_Saved data entries_
- - - - -

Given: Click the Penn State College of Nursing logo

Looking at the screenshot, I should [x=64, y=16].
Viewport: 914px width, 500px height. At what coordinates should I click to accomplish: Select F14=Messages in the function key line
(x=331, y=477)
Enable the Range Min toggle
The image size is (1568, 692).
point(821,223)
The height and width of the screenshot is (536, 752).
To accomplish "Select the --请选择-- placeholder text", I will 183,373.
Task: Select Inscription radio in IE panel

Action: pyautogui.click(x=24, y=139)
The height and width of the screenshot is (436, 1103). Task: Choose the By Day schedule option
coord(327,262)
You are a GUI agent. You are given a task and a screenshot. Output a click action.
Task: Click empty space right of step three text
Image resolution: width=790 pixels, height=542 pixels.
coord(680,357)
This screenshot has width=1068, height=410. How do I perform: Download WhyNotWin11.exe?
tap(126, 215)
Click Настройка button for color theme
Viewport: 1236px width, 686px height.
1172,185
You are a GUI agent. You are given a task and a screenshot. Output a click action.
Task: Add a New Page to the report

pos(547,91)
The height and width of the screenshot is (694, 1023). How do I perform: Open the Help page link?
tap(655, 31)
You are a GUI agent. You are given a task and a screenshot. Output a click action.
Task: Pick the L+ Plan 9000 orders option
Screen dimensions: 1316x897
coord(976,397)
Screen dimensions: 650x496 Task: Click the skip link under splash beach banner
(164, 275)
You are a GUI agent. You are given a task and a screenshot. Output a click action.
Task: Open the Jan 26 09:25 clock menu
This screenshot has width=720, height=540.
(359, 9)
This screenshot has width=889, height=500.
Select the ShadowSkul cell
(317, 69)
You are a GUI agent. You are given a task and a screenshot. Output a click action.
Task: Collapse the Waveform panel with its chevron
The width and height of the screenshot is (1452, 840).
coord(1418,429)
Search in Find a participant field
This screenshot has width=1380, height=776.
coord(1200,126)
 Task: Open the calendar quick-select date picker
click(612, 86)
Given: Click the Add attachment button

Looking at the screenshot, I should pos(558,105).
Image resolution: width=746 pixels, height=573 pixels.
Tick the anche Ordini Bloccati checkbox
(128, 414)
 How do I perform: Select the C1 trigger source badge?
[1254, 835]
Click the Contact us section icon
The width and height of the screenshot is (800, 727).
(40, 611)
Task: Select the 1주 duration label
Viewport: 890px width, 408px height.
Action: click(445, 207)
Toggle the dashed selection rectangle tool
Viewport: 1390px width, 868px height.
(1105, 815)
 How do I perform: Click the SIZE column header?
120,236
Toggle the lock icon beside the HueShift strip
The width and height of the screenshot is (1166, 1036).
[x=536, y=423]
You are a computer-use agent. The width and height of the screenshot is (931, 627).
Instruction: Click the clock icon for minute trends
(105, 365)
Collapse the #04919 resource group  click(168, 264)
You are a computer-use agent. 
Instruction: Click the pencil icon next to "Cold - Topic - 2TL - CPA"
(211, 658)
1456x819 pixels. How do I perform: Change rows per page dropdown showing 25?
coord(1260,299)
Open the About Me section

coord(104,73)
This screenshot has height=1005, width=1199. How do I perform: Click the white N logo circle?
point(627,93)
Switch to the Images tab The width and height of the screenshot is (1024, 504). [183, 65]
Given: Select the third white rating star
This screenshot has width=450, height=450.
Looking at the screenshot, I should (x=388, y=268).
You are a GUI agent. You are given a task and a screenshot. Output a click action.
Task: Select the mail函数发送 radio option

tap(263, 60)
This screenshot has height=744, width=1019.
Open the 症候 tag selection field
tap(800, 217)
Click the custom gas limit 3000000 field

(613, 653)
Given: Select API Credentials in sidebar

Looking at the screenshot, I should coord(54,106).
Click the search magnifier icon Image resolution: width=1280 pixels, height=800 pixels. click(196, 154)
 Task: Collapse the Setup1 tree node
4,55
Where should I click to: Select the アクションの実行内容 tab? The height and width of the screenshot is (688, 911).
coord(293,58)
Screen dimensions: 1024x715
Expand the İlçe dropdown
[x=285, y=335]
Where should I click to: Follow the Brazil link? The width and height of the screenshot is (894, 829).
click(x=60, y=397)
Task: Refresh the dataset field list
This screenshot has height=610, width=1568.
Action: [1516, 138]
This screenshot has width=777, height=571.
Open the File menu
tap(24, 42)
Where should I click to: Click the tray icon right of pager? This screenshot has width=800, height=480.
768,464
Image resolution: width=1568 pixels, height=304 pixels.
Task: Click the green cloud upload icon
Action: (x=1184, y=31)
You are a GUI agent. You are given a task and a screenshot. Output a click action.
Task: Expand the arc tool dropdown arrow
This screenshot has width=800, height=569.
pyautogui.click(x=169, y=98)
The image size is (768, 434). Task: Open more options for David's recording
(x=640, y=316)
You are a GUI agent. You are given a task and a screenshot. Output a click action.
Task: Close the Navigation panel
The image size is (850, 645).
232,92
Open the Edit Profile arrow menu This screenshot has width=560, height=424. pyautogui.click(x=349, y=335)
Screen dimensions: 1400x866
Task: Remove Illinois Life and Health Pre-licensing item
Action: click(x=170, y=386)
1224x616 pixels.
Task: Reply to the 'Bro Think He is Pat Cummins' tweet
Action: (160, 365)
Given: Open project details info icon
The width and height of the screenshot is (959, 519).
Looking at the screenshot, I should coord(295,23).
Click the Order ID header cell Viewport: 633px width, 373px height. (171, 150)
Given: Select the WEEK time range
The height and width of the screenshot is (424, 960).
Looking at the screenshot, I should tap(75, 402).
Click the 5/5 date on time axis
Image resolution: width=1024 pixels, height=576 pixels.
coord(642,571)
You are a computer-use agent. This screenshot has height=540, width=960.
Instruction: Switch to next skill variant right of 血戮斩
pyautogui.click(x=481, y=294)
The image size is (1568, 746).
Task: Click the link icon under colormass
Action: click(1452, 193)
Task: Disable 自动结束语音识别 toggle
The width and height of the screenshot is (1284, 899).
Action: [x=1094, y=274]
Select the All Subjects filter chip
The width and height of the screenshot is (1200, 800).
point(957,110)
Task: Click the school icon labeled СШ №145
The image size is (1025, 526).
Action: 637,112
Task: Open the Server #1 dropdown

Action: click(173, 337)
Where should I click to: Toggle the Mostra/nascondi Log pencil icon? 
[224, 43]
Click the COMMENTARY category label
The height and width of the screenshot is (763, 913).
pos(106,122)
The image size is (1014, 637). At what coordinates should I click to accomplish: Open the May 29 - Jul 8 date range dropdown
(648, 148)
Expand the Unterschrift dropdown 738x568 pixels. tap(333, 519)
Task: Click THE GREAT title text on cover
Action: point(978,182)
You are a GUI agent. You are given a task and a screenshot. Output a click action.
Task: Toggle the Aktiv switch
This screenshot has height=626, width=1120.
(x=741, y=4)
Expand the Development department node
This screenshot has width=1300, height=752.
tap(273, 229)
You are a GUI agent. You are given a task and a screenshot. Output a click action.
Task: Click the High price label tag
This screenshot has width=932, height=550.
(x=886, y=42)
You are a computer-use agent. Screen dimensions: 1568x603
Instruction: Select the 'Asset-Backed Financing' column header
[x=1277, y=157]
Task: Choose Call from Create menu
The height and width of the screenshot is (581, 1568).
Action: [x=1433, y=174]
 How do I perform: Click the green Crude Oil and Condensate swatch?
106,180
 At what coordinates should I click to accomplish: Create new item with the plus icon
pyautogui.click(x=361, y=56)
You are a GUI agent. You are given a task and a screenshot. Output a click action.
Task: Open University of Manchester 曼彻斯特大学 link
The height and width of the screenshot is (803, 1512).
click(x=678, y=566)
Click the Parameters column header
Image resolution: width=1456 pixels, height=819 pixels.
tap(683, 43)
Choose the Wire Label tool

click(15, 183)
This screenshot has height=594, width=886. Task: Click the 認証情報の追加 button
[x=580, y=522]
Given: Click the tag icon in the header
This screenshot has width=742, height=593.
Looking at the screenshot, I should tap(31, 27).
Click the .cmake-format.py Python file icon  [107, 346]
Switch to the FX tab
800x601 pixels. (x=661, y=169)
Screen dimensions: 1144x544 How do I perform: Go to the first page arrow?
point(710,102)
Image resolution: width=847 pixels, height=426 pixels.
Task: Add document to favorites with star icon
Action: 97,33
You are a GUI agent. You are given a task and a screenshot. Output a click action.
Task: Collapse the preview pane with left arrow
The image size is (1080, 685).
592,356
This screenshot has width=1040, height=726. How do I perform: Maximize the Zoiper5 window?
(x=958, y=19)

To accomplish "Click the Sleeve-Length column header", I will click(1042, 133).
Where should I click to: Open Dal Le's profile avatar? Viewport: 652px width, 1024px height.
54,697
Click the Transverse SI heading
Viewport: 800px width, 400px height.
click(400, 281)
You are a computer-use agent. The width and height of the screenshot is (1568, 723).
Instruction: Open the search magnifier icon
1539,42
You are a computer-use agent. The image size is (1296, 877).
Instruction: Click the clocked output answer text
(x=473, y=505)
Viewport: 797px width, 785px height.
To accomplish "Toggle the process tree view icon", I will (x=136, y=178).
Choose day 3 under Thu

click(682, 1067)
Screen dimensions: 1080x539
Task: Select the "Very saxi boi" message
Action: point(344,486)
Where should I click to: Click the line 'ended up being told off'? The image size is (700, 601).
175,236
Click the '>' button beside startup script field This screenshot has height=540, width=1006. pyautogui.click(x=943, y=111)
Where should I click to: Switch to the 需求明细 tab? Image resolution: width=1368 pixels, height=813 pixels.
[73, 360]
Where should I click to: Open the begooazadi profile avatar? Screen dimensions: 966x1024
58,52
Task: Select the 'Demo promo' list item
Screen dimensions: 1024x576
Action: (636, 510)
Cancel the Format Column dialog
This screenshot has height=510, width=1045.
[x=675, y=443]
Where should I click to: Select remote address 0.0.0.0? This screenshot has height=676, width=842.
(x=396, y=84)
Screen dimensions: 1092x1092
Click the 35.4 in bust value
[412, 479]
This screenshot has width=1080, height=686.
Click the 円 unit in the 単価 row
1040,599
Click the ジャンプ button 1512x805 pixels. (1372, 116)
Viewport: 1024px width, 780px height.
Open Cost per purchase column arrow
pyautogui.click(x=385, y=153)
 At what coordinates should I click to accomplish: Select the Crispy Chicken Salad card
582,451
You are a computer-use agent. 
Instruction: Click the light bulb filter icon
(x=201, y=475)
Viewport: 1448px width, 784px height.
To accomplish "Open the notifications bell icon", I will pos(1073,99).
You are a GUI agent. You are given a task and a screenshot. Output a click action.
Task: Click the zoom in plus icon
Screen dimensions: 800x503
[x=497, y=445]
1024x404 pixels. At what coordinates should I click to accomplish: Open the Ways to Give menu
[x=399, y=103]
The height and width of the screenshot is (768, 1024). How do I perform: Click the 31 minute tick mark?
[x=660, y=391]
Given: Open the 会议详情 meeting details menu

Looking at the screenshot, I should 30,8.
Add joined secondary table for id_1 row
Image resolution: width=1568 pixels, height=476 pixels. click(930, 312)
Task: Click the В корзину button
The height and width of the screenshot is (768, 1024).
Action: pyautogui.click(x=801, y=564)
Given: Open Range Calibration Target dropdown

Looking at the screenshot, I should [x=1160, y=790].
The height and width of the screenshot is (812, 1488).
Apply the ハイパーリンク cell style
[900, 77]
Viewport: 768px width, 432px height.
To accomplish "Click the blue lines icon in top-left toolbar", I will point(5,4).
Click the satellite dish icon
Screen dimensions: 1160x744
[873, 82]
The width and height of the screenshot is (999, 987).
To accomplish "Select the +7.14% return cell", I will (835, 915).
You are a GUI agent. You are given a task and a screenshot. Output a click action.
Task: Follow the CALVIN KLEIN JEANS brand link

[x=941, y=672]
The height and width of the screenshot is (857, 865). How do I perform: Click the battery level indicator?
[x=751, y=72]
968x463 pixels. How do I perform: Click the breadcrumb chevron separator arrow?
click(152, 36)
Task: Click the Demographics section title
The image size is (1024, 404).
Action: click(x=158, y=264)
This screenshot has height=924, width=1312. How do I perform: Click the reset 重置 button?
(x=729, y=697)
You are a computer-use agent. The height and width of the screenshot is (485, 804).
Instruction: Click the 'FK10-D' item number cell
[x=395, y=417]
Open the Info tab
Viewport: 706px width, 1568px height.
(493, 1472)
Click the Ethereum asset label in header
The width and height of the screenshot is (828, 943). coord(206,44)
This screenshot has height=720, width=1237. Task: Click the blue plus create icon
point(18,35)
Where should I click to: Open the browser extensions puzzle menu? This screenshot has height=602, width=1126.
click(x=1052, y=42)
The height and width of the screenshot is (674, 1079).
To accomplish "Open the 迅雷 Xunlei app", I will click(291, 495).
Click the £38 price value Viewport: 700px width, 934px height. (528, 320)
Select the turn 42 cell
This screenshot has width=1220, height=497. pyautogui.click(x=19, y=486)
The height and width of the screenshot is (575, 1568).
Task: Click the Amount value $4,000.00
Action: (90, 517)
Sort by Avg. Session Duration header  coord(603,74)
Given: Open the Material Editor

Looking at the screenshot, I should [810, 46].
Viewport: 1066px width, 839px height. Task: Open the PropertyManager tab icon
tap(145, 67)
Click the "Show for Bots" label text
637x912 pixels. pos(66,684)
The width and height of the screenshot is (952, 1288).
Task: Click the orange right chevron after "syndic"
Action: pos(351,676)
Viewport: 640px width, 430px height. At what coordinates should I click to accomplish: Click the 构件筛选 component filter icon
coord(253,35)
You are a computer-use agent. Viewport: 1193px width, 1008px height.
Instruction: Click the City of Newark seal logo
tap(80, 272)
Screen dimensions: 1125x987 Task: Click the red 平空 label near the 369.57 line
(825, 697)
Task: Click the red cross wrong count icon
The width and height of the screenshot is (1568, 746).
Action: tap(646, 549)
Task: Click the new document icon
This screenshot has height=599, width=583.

- - - - -

_EXERCISE PROMPT_
In the entries above, find lines with "price" and copy each.

_RESULT FOR THIS TASK_
Task: Click the High price label tag
Click the £38 price value Viewport: 700px width, 934px height. (528, 320)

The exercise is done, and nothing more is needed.